Die Übertragung von Taube zu Taube entfällt, da eine Ansteckung ausschließlich über einen Zwischenwirt erfolgen kann — die Taube muß folglich einen der angesprochenen Zwischenwirte aufnehmen. Aus diesem Grund ist ein Bandwurmbefall selten ein Bestandsproblem, meistens ist es eine Erkrankung einzelner Tauben, die während einer Flugpause — meistens durch Herumpicken auf irgendwelchen Äckern — die Zwischenwirte aufgepickt haben. Sollten mehrere Tauben mit Bandwürmern infiziert sein, handelt es sich um ein schlaghygienisches Problem. In diesem Fall haben die Tauben regelmäßig (in der Umgebung des Schlages) Zugang zu den entsprechenden Zwischenwirten: das kann eine Wiese, der benachbarte Acker oder ein oft frequentierter Tümpel sein.

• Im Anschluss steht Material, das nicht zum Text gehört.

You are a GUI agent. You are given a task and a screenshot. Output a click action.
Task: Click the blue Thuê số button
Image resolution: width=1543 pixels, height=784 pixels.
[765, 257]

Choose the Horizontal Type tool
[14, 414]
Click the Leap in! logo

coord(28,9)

Die Diagnose eines Bandwurmbefalls kann sehr leicht anhand der ausgeschiedenen Proglottiden gestellt werden, die sich (zumindest einige Zeit nach dem Ausscheiden) raupenartig fortbewegen. Durch den mehr oder weniger stark aufgetriebenen Bauch kann lediglich ein Verdacht geäußert werden, der durch eine Röntgenuntersuchung erhärtet werden kann: hier wird ein stark entzündeter Darm mit geschwollenen Wänden festgestellt (was jedoch auch andere Ursachen haben kann).
Ein sicherer Nachweis ist nur durch eine parasitologische Untersuchung einer Kotprobe oder der Proglottiden selbstmöglich. Im Kloakenabstrich sind Proglottiden meist schlechter nachweisbar als in einer Kotprobe — der einzige Fall, in dem die FRISCHE Sammel-Kotprobe dem Kloakenabstrich vorgezogen werden sollte.

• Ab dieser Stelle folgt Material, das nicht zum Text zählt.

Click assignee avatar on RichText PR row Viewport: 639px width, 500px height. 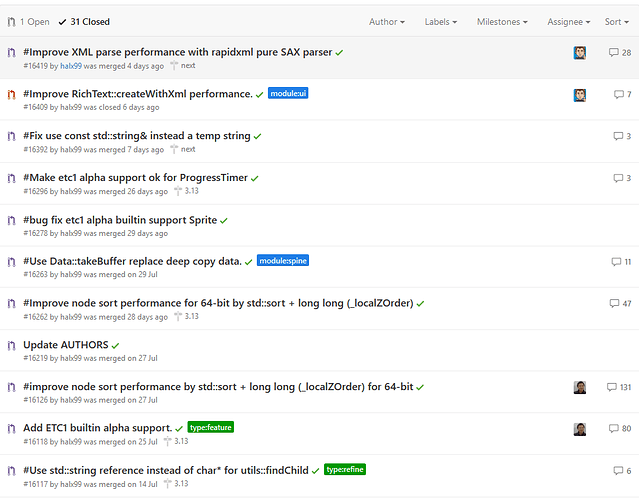[580, 95]
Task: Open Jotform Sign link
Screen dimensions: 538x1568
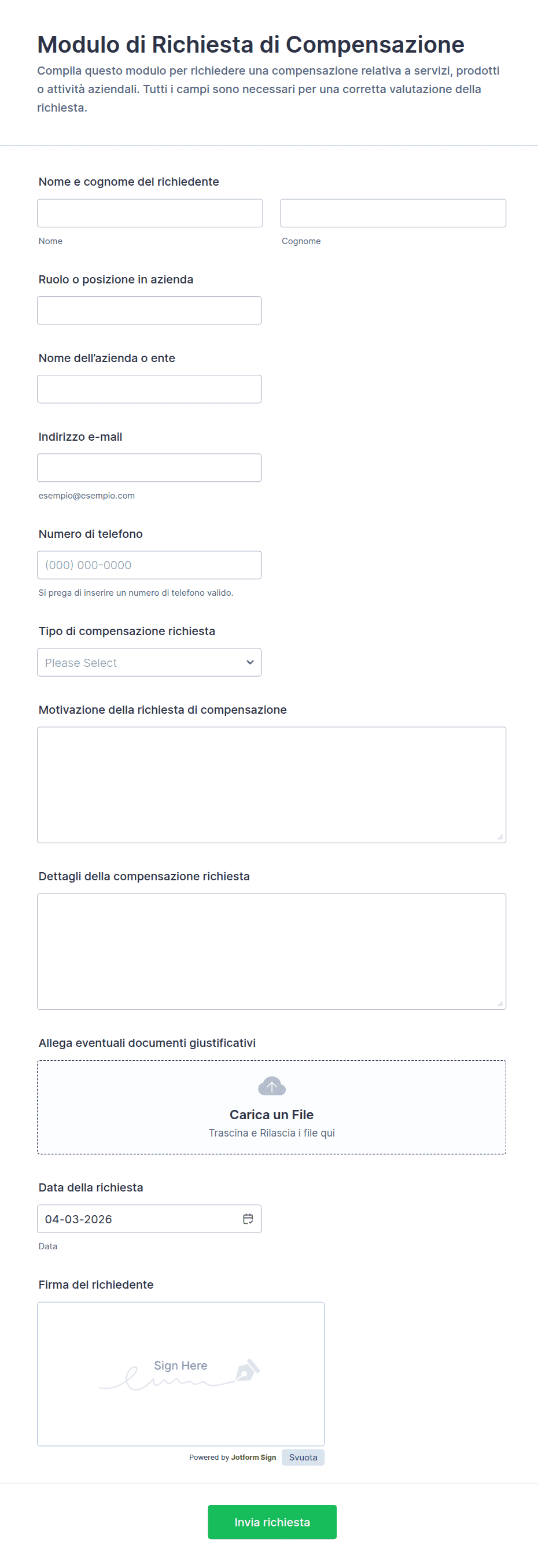Action: click(253, 1457)
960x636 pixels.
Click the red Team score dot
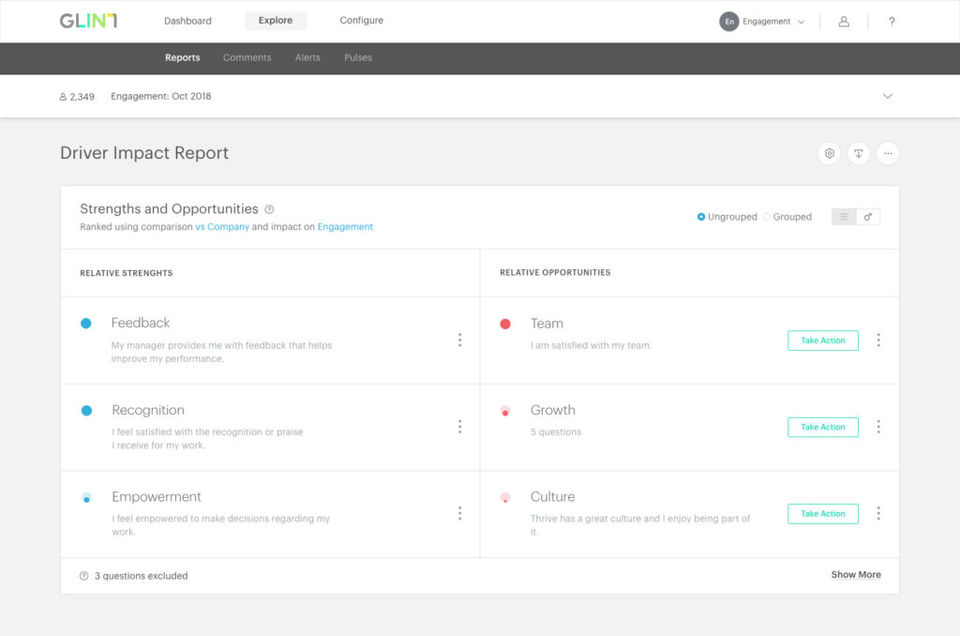tap(505, 324)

Durch die oft extreme Reizung der Darmwand ist die Verdauung gestört, der Wirkstoff- und Nährstoffnachschub ist nicht mehr gewährleistet. Dazu kommt noch der Verbrauch durch den Wurm selbst. Die Leistungsfähigkeit ist auch bei einem einzigen Bandwurm stark beeinträchtigt. Weitere Symptome fehlen meistens, zumal selten eine Taube mehr als einen einzigen Bandwurm beherbergt.
Durch eine wiederholte Ansteckung (das Problem ist hier die Schlagumgebung!) oder durch die Aufnahme mehrere Zwischenwirte (bzw. eines Zwischenwirtes mit mehreren Bandwurmfinnen) kann es im Darm zu Knäuelbildung kommen, bis hin zum Darmverschluß. Diesen Tauben merkt man aber schon vorher an, daß sie „nicht in Ordnung“ sind.

Als Behandlungsmaßnahme hat sich das einmalige Verabreichen eines Praziquantel-Präparates sehr gut bewährt. Eine Wiederholung entfällt, da sich die Bandwürmer in der Taube nicht vermehren können (man erinnere sich, die Taube kann sich nur durch die Aufnahme eines Zwischenwirtes anstecken).
Praziquantel-Präparate für Tauben gibt es nicht, dafür ist wohl der Markt zu klein. Man muß notgedrungen auf Arzneimittel für Hunde und Katzen zurückgreifen. Um Fehldosierungen zu vermeiden, werden wir an dieser Stelle — ausnahmsweise — eine Dosierungsempfehlung geben.


Dosierungsvorschläge:

Arzneimittel:
Praziquantel, Injektionslösung für Hunde und Katzen

Wirkstoffgehalt:
50 mg / ml

Dosierung:
0,1 - 0,15 ml / Taube (je nach Gewicht)

Applikation:
Injektion

Bemerkungen:
Tief in den Brustmuskel spritzen (nicht wie beim Hund und Katze unter die Haut!)

Arzneimittel:
Drontal plus, Tabletten für Hunde

Wirkstoffgehalt:
(u.a.) Praziquantel: 50 mg

Dosierung:
¼ Tabl. / Taube
(Diese leichte Überdosierung von Praziquantel wird von Tauben sehr gut vertragen)

Applikation:
Direkt in den Schnabel geben, mit eventuell mit 2-3 ml Trinkwasser nachspülen.

Bemerkungen:
Nicht zwischen dem 10. Bruttag und dem Absetzen der Jungtauben verabreichen!